SUPPLIED PASSAGE:
☆ ☆ ☆ ☆

Reuters: Iran acknowledged on Saturday that oil swap deals with Caspian Sea producers had stopped, but said it was seeking talks with some oil companies on new terms.
TEHRAN June 19 (Reuters) – Iran acknowledged on Saturday that oil swap deals with Caspian Sea producers had stopped, but said it was seeking talks with some oil companies on new terms.
Industry sources said in May that producers would suspend oil swaps with Iran from June 1 after Tehran steeply raised fees on operations to avoid an oil glut following lower sales of its own crude. They said Iran had deliberately made it uneconomic.
Iran, which faces new sanctions imposed last week by the U.N. Security Council over its nuclear programme, has swap arrangements with Central Asian producers under which it imports crude into Caspian ports and supplies the equivalent barrels on behalf of its partners in the Persian Gulf.
“Negotiations to set a real oil swap formula are in the making,” Hossein Noghrekar Shirazi, deputy oil minister in charge of international affairs, was quoted as saying by semi-official news agency Mehr.
“With oil swaps, the national interest must be preserved. Oil swaps should not overlap with Iran’s own crude oil markets and must be done by as much as the country’s needs.”

☆ ☆ ☆ ☆

RECORDED DATA:
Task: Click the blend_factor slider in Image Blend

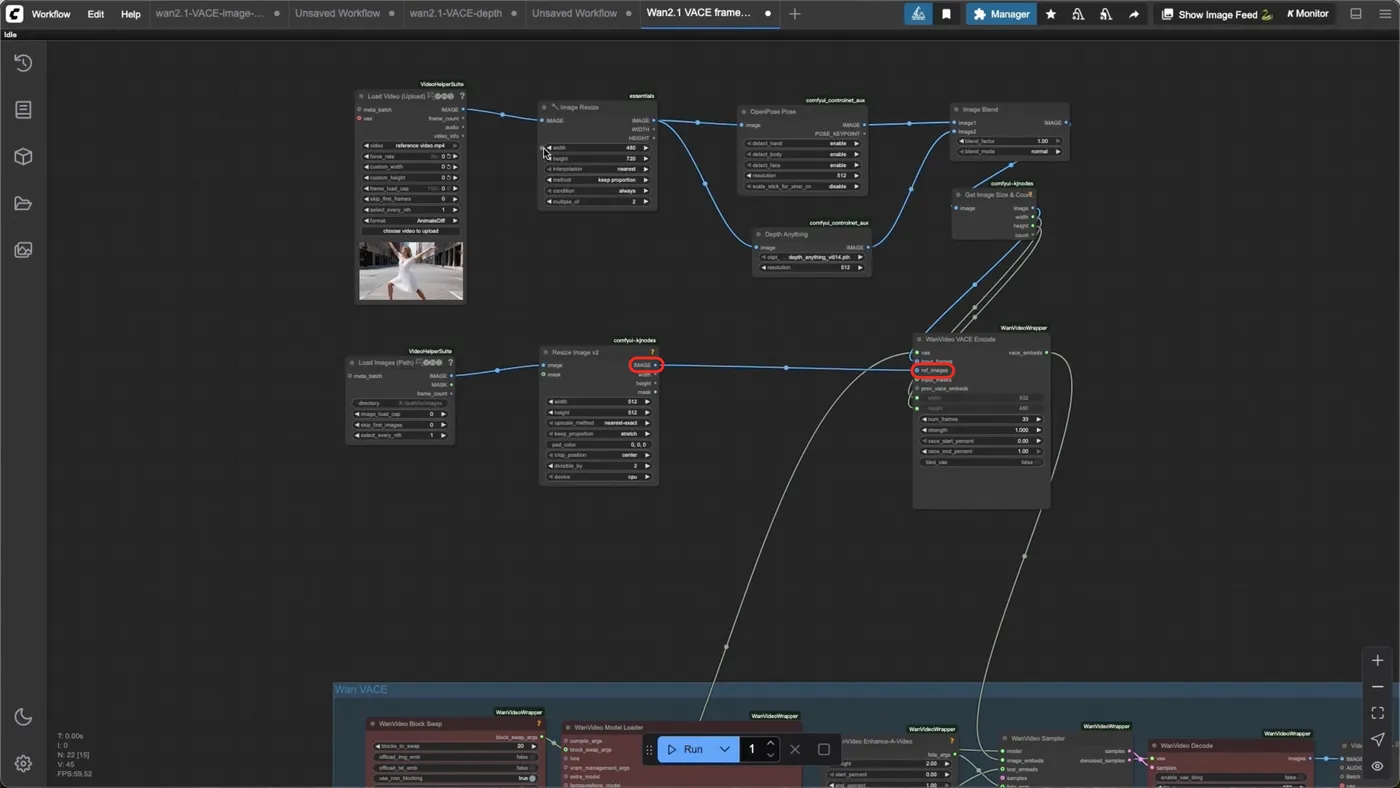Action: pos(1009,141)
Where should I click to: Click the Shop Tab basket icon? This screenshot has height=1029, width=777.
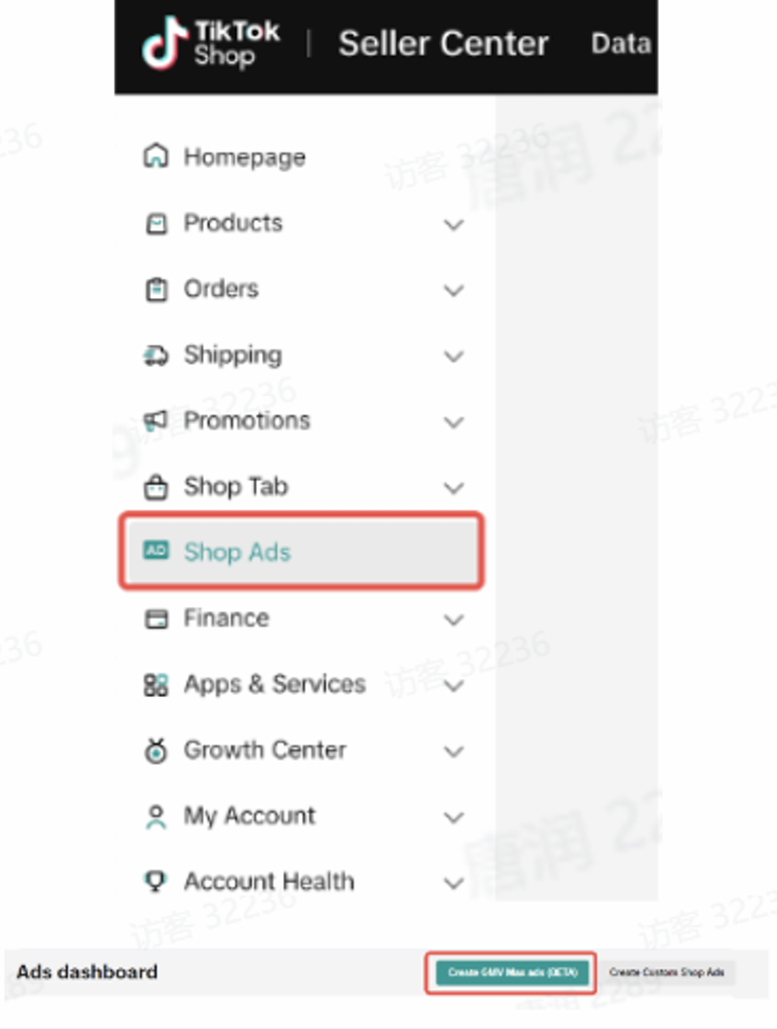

☆ ☆ ☆ ☆

EXERCISES TO COMPLETE:
1. Summarize the Reuters report on Iran's oil swaps in two sentences.
2. Print the portion of the Reuters report on Iran's oil swaps between "Reuters: Iran acknowledged" and "made it uneconomic.", inclusive.

OUTPUTS FOR THE TASKS:
1. Iran acknowledged on Saturday that its oil swap deals with Caspian Sea producers had stopped, after industry sources said in May that producers would suspend the swaps from June 1 because Tehran had steeply raised its fees. A deputy oil minister said negotiations on a real oil swap formula were in the making and that swaps must preserve the national interest without overlapping with Iran's own crude markets.

2.
Reuters: Iran acknowledged on Saturday that oil swap deals with Caspian Sea producers had stopped, but said it was seeking talks with some oil companies on new terms.
TEHRAN June 19 (Reuters) – Iran acknowledged on Saturday that oil swap deals with Caspian Sea producers had stopped, but said it was seeking talks with some oil companies on new terms.
Industry sources said in May that producers would suspend oil swaps with Iran from June 1 after Tehran steeply raised fees on operations to avoid an oil glut following lower sales of its own crude. They said Iran had deliberately made it uneconomic.